There are so many little moments from the convention that I could go on and on but it would take me days to write it all down. So I will leave with this thought:
NCTE expected 6000 people to attend the convention in Boston but almost 7500 showed up. Many of those teachers pay their own way to come and be inspired by the great thinkers of their profession. Schools should be more willing to invest the time and money in their talent to allow their teachers to attend this convention (as Donalyn Miller says, professional development isn't an expense, it's an investment). But the fact that so many schools won't pay a teacher's way and STILL so many come on their own dime is a testament to the passion and dedication of these teachers.

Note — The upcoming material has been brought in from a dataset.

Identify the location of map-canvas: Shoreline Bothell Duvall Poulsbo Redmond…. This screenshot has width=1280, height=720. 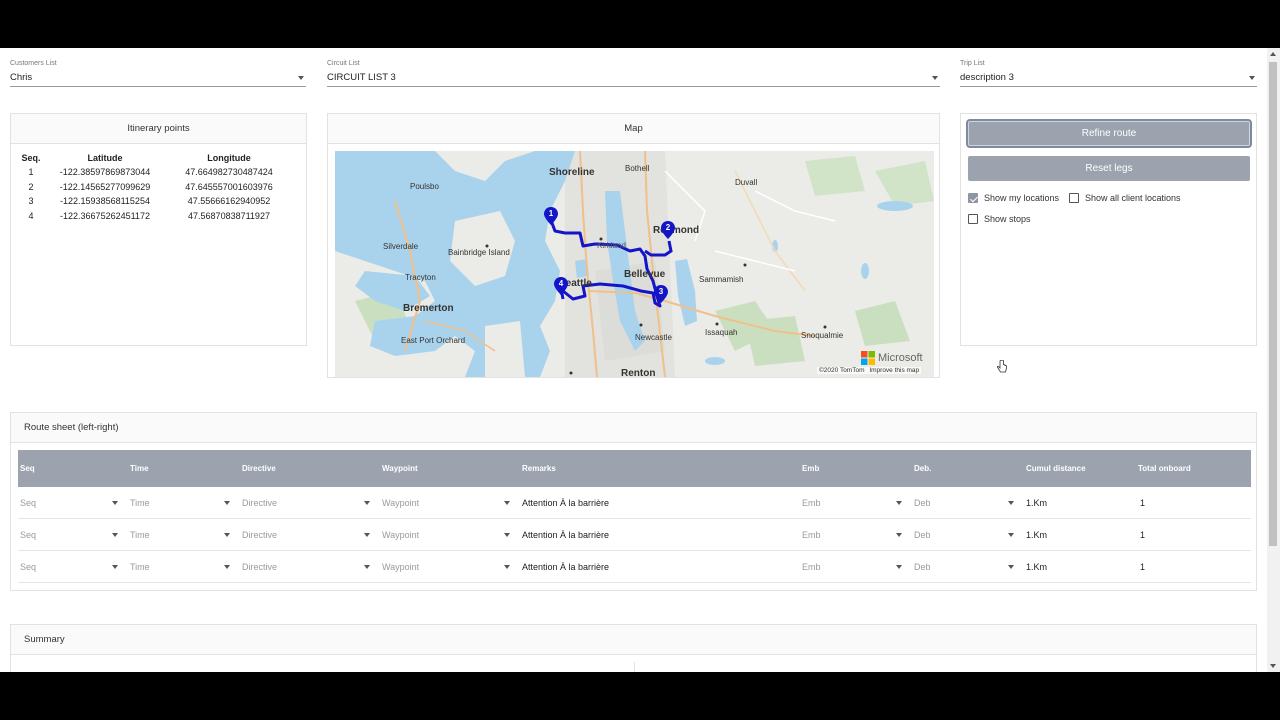
(634, 264).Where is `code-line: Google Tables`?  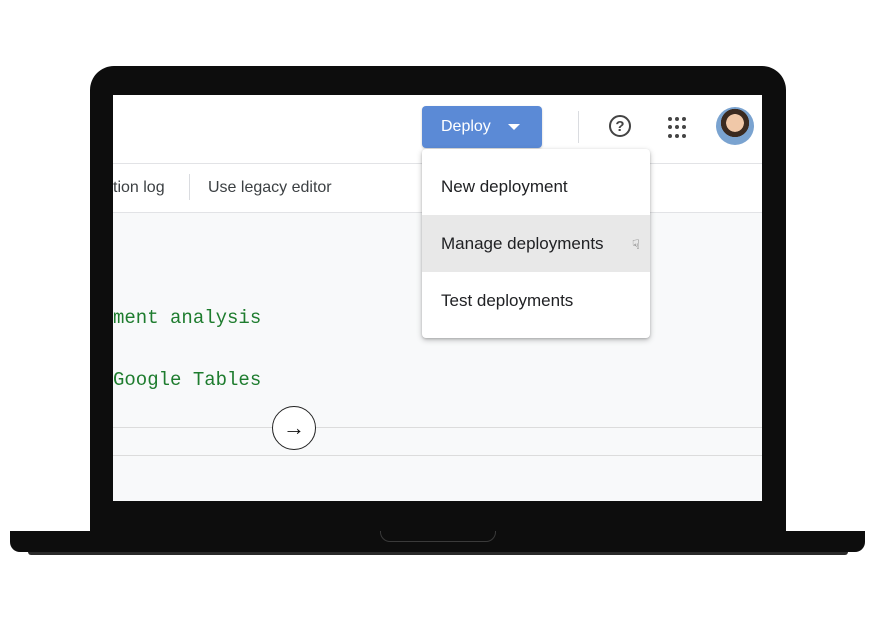
code-line: Google Tables is located at coordinates (188, 380).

Next year the NCTE convention will be in Washington DC. I really hope that the politicians responsible for making these "far removed decisions" as Temple Grandin would say, will come and listen to the concerns of REAL teachers. That they will look teachers in the eye and see a person, not a value-added score that determines whether they're effective or ineffective. Because anyone willing to pay their own way to a teaching convention and travel across the country on a teacher's salary is going above and beyond the call of duty and deserves to be heard - no matter what their value-added score says.